Я чуть не сказала, что пойду с ним вместе, но сжатая челюсть Мансина вынудила меня помедлить. Судя по лицу, он хотел что-то добавить. Я подняла брови.

– Что-то еще?

Он покосился на стоящего рядом со мной генерала Рёдзи.

– Я хотел бы поговорить наедине, ваше величество.

Мой язык сковала паника, но я отпустила Рёдзи кивком. В полном суетящихся людей дворе мы едва ли были наедине, но отсутствие обоих генералов, похоже, устроило Мансина. Он приосанился. Словно может говорить только с полной высоты своего роста.

– Вы не можете взять левантийцев с собой на запад.

Не вопрос и не совет, а просто констатация факта, и в первую секунду я подумала, уж не ослышалась ли.

– Не могу? – вскинулась я.

– Они нам не союзники. Они наши враги.

– Поправьте меня, если я не права, министр, но без них сейчас нам пришлось бы готовиться к длительной осаде. Они сражались за нас, когда нам не хватало солдат, и если это не делает их нашими союзниками, то что тогда?

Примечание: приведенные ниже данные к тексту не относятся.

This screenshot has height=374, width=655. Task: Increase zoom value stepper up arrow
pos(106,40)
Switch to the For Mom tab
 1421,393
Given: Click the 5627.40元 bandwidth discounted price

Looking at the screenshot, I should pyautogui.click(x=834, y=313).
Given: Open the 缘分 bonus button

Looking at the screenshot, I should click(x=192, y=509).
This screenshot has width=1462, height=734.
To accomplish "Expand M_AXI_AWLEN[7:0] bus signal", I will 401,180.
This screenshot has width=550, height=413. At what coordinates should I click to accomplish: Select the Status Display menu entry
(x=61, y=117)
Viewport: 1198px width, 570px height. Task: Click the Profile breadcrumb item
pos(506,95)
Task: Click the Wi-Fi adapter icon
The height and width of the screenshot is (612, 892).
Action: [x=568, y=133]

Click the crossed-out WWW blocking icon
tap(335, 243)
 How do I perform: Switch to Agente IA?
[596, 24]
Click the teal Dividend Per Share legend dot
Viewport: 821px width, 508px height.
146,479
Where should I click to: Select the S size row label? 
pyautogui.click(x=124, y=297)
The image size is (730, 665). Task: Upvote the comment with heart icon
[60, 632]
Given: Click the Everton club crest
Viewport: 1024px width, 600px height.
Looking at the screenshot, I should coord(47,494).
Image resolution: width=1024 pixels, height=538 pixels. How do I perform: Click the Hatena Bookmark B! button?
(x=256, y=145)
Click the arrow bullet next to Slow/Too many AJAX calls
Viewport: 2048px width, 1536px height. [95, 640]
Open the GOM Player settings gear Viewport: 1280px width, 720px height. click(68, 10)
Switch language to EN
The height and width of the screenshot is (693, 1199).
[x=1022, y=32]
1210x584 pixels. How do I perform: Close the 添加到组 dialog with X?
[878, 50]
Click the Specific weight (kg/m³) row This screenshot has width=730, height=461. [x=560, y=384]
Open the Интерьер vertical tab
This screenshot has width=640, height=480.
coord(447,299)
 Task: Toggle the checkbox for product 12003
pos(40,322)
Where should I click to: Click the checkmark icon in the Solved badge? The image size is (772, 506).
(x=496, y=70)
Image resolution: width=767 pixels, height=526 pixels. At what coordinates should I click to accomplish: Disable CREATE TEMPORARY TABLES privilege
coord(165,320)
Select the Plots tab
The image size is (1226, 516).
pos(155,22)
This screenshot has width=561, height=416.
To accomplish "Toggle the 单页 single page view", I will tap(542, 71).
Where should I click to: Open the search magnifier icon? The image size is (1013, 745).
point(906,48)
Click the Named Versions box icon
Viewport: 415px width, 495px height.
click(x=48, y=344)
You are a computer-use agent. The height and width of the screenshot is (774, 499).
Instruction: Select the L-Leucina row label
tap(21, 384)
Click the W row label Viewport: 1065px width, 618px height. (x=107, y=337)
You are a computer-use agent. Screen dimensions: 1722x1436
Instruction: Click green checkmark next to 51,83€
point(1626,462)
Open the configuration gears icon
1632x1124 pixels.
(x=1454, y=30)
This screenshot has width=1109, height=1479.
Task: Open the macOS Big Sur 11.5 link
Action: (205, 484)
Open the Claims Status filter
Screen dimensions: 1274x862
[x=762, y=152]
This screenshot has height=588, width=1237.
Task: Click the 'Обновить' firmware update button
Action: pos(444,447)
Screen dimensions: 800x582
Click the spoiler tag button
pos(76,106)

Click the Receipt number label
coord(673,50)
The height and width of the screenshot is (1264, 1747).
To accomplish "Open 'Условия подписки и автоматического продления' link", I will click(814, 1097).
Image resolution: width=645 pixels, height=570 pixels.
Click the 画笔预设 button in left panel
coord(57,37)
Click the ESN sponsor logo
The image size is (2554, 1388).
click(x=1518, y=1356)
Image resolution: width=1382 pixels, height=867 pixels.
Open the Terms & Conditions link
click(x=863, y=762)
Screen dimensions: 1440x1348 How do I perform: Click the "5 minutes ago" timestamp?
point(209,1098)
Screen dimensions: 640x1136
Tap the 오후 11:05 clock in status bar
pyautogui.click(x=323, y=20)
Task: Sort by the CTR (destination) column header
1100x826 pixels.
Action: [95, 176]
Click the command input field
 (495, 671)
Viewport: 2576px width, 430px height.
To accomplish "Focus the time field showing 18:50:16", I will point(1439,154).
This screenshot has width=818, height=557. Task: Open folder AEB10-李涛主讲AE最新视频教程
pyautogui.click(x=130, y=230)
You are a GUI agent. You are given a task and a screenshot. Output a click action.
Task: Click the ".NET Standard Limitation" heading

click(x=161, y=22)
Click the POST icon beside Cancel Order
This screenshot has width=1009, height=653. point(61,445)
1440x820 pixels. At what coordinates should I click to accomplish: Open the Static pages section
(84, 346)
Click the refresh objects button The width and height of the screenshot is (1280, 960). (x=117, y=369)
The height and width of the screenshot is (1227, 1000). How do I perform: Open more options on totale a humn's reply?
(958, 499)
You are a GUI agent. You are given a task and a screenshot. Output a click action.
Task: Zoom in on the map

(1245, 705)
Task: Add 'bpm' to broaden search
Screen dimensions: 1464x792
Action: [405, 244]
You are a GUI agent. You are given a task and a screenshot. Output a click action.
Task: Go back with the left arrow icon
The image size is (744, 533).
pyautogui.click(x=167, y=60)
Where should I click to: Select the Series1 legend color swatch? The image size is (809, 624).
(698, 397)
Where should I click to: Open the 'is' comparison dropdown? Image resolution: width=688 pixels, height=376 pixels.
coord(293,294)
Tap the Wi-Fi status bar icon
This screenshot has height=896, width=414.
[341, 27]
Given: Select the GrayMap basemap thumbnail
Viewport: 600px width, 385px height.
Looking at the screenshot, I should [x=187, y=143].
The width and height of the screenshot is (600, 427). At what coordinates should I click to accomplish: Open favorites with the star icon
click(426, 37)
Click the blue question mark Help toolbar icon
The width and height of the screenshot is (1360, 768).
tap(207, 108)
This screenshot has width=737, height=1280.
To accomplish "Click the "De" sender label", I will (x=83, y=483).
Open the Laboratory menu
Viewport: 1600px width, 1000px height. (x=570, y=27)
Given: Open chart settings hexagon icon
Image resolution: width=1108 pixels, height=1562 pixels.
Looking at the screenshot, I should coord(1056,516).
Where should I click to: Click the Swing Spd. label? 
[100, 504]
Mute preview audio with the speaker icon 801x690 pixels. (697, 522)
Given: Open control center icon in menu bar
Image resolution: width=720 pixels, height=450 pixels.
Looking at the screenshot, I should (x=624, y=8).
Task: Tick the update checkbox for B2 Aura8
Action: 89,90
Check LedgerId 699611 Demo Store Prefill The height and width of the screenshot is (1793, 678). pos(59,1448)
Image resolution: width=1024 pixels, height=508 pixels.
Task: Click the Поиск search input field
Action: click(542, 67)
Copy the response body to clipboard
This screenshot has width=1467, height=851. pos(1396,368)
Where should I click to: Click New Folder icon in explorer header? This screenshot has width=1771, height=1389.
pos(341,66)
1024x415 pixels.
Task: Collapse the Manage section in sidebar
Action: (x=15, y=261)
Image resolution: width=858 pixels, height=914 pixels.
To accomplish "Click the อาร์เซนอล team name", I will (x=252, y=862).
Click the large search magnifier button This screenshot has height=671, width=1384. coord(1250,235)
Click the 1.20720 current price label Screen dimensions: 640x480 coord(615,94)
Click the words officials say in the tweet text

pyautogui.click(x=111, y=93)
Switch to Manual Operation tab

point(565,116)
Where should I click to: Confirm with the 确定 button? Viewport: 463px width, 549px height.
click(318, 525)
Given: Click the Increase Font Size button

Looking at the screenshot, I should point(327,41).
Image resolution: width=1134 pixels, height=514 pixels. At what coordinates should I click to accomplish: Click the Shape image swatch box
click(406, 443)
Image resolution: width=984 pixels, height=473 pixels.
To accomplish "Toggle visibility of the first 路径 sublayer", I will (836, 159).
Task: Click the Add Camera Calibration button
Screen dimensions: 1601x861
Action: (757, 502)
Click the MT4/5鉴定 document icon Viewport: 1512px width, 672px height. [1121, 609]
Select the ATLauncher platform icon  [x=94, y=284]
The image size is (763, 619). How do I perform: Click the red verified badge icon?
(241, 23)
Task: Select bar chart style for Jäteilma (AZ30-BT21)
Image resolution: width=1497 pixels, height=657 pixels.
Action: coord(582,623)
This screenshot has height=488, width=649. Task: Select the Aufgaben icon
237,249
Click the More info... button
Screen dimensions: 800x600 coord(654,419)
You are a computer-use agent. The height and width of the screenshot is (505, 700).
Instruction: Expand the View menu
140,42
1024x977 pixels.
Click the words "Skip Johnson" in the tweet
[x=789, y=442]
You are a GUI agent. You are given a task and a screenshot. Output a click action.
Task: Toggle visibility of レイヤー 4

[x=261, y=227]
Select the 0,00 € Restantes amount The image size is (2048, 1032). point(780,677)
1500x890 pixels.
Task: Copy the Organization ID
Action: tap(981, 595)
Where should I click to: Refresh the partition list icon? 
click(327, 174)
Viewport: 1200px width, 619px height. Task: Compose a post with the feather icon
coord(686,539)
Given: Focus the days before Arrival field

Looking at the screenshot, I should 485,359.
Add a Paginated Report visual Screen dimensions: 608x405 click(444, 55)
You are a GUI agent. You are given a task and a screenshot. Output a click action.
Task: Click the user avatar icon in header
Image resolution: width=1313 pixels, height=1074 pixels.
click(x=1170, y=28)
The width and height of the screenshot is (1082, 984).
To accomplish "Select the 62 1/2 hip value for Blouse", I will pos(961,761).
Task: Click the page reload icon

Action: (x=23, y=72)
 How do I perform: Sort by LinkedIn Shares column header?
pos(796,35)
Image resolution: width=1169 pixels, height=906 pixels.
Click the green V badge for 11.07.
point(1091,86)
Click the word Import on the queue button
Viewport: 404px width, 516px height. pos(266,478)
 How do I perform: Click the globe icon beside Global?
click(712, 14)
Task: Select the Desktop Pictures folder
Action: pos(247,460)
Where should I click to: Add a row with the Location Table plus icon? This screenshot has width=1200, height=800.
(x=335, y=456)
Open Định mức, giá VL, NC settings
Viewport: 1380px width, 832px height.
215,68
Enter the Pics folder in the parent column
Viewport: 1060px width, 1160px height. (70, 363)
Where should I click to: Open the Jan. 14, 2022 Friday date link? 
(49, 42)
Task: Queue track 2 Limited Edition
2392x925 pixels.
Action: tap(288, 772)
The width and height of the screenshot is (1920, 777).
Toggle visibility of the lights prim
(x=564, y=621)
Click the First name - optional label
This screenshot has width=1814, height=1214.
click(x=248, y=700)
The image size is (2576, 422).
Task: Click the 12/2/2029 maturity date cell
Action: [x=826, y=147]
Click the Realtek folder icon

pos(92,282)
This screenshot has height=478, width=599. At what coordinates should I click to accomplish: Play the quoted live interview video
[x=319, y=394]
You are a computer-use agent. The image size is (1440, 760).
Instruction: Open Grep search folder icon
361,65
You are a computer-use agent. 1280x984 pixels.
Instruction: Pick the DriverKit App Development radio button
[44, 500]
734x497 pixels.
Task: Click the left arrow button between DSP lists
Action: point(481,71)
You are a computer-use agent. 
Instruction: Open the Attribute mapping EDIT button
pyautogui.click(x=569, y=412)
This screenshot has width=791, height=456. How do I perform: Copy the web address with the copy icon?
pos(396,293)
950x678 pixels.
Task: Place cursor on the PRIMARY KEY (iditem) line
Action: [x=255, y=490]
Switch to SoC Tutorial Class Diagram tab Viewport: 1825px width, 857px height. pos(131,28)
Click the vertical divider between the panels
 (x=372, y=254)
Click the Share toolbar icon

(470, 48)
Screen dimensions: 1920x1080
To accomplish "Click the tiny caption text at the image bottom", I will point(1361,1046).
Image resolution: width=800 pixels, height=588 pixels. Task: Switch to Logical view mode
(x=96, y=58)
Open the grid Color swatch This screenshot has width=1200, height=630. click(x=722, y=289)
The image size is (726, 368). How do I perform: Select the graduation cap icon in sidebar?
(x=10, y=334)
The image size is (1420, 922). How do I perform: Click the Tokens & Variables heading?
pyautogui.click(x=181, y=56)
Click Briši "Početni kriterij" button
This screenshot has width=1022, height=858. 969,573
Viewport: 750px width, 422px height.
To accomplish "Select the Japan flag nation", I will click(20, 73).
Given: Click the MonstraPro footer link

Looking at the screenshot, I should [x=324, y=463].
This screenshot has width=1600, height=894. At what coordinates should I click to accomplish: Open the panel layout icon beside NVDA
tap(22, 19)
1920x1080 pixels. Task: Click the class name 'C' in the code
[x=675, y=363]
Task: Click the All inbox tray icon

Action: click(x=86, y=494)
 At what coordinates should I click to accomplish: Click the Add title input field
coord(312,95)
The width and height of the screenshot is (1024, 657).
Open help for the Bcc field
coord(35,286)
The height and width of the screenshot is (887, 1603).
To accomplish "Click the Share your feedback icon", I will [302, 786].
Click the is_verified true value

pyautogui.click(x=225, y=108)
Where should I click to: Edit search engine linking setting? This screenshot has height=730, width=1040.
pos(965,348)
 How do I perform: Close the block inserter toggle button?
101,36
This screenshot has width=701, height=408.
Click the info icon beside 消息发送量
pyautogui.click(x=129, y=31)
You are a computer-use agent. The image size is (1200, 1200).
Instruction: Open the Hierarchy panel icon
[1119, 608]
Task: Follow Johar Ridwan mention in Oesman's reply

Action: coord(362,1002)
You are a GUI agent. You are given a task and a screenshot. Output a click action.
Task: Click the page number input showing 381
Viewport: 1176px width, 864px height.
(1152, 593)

Вокруг сновали левантийцы и вернувшиеся солдаты, весь двор кишел людьми, которыми я могла гордиться.

– И в результате этого сражения погиб светлейший Бахайн, хотя нам он был нужен живым. Убит левантийским лучником, как я понимаю. Императору Гидеону будет очень удобно, если мы застрянем здесь и не сможем драться, вот почему они нам не союзники. Им нельзя доверять.

– Чего больше в этом совете – мудрости или предубеждения?

Мансин напрягся.

– Мудрости, ваше величество. Те, кто готов склониться перед левантийцем, выполнять приказы левантийца и смотреть, как их лидер сражается бок о бок с левантийцами, уже выбрали сторону императора Гидеона. А остальным левантийцы здесь не нужны.

– Я понимаю, о чем вы, но все равно это больше похоже на предубеждение, чем на мудрость, министр.

Он придвинулся чуть ближе, и мне пришлось выгнуть шею.

– Я готов признать, что Рах э'Торин – достойный человек, но нельзя судить обо всем народе по действиям одного из них. Того, кому лучше держаться подальше от вас, если бы он знал свое место.

– А вы не должны судить обо всех по действиям Гидеона э'Торина.

– Так безопаснее.

Он был прав, но левантийцы – сильные союзники, а я доверяла Раху больше, чем большинству своих генералов. Забыть об этом и называть их просто врагами, просто варварами, захватившими наши земли, означало проигнорировать, сколько боли причинили им чилтейцы, даже если при этом стремились причинить боль нам. Упрощать все до хороших и плохих неправильно на всех уровнях, даже если таким путем можно заставить людей сражаться на твоей стороне. Четкие, неприступные границы. Мы хорошие. Они плохие. Вот только это не имело ничего общего с действительностью.